Lafal falidzâlika zajara ‘anhu (Lalu Rasulullah saw. melarang hal demikian) mengindikasikan sebab atau ‘illat pelarangan itu, yaitu ketidakjelasan imbalan. Hanya saja, dapat dipahami dari redaksi riwayat di atas bahwa itu adalah pemahaman Rafi’ bin Khadij. Tidak ada nas berupa ucapan Rasul saw. yang menyatakan sebab atau ‘illat larangan penyewaan lahan. Karena merupakan pemahaman Rafi’ bin Khadij, maka itu bukanlah dalil. Sebabnya, ucapan atau pemahaman Sahabat bukan dalil syariah.
Berdasarkan pemahaman itulah, Rafi’ bin Khadij menyatakan, “fa ammâ syay`un ma’lûmun madhmûnun falâ ba`sa bihi (Adapun sesuatu yang jelas dan dijamin maka tidak apa-apa).” Ini juga merupakan ucapan Rafi’ bin Khadij dan bukan hadis. Jadi tidak dapat dijadikan dalil. Apalagi ini menyalahi riwayat Usaid bin Zhuhair:
نَهَى رَسُولُ اللهِ صَلَّى اللهُ عَلَيْهِ وَسَلَّمَ عَنْ كِرَاء الْأَرْضِ، قلنا: يا رَسُولَ اللهِ إِذًا نُكْرِيهَا بِشَيْءٍ مِنَ الْحَبِّ، قَالَ: وَكُنَّا نُكْرِيهَا بِالتِّبْنِ، فَقَال: لاَ، وَكُنَّا نُكْرِيهَا بِمَا عَلَى الرَّبِيعِ السَّاقِي، فَقَال: لَا، ازْرَعْهَا أَوِ امْنَحْهَا أَخَاكَ
“Rasulullah saw. telah melarang penyewaan tanah.” Kami berkata, “Wahai Rasulullah, kalau begitu kami sewakan dengan sesuatu dari biji-bijian.” Beliau bersabda, “Tidak.” Dia (Usaid) berkata, “Kami sewakan dengan jerami.” Beliau bersabda, “Tidak.” Dia (Usaid) “Kami sewakan dengan ar-rabî’ (yaitu tanaman bagian yang dekat air).” Beliau bersabda, “Tidak. Tanamilah atau pinjamkan kepada saudaramu.” (HR an-Nasai no. 4575 di dalam Sunan al-Kubra dan no. 3862 di Sunan an-Nasai atau Sunan ash-Sughrâ).
Penyewaan dengan sesuatu dari biji-bijian dan jerami maksudnya adalah biji-bijian dan jerami dalam jumlah tertentu.

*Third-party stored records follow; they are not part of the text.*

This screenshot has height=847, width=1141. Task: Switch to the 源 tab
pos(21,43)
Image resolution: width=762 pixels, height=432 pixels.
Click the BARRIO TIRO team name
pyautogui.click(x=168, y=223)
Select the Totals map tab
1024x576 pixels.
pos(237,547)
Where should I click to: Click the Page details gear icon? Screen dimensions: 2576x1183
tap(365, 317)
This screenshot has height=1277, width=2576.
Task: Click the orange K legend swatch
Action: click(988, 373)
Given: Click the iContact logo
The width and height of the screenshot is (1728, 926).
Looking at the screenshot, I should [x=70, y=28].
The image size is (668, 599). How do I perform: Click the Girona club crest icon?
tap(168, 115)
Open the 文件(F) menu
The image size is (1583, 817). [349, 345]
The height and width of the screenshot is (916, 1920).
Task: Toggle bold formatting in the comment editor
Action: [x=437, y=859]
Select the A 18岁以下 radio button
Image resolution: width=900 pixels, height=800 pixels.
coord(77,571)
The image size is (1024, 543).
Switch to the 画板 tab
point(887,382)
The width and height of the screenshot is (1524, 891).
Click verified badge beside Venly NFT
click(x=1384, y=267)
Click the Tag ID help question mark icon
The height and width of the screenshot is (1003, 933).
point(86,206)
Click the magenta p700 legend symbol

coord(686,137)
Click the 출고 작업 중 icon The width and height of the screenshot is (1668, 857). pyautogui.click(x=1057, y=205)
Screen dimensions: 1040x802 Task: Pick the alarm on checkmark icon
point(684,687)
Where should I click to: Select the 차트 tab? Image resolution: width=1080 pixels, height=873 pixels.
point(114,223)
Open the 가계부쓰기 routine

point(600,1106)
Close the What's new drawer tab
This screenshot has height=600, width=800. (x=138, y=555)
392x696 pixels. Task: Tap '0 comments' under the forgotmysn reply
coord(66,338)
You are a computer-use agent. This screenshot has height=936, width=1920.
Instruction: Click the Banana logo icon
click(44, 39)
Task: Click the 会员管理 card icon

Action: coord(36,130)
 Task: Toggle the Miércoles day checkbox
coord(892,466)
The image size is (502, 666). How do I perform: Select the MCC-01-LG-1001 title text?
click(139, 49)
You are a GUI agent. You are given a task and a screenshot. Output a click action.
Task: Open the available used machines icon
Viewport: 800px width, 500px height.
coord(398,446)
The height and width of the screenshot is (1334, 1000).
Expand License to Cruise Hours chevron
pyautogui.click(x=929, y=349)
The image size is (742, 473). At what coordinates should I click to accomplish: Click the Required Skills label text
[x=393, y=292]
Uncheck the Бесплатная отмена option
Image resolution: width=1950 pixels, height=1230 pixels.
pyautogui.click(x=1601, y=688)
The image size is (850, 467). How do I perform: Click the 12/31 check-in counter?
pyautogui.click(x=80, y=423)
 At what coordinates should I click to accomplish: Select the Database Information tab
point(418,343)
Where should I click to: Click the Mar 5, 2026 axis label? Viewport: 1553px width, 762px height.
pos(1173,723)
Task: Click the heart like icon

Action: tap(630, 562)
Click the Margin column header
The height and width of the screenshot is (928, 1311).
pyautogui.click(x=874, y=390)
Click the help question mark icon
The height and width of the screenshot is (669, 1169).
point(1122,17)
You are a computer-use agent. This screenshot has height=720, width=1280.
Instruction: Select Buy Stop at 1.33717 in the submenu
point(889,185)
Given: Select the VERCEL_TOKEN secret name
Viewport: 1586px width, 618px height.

Rasul saw. tetap melarang hal demikian. Dengan demikian penyewaan lahan dengan sesuatu yang tertentu sudah ditanyakan kepada Rasulullah saw. dan beliau melarang hal demikian.
Ucapan Rafi’ bin Khadij bahwa tidak ada penyewaan lahan selain yang dia jelaskan, maka itu hanya sebatas pengetahuan Rafi’. Penyewaan dalam bentuk yang lain, yaitu dengan biji-bijian dan jerami yang tertentu telah ditanyakan dalam riwayat Usaid bin Zhuhair di atas, dan Rasul saw melarang hal demikian.
Riwayat Rafi’ bin Khadij di atas juga menyatakan bahwa penyewaan lahan dengan emas dan perak (dinar dan dirham) belum ada pada masa Nabi saw. Ini membantah klaim adanya Ijmak Sahabat atas hal itu yang dikutip oleh al-Hafizh Ibnu Hajar al-‘Ashqalani di dalam Fathu al-Bârî, “Ibnu al-Munzhir menyatakan bahwa para Sahabat telah berijmak atas kebolehan penyewaan lahan dengan emas dan perak. Ijmak ini merupakan dalil kebolehan penyewaan lahan dengan emas dan perak (uang).”
Klaim Ijmak ini lemah dan terbantahkan. Bagaimana terjadi ijmak jika praktik penyewaan lahan dengan emas dan perak belum ada pada waktu itu?
Dengan demikian hadis di atas menegaskan keharaman penyewaan lahan. Ini makin menegaskan larangan bersifat umum, bahwa Rasulullah saw melarang al-mukhâbarah dalam riwayat Jabir bin Abdullah dan Zaid bin Tsabit, atau kirâ‘u al-mazâri’ (penyewaan lahan pertanian) dalam riwayat Rafi’ bin Khadij, atau kirâ‘u al-ardhi dalam riwayat Usaid bin Zhuhair.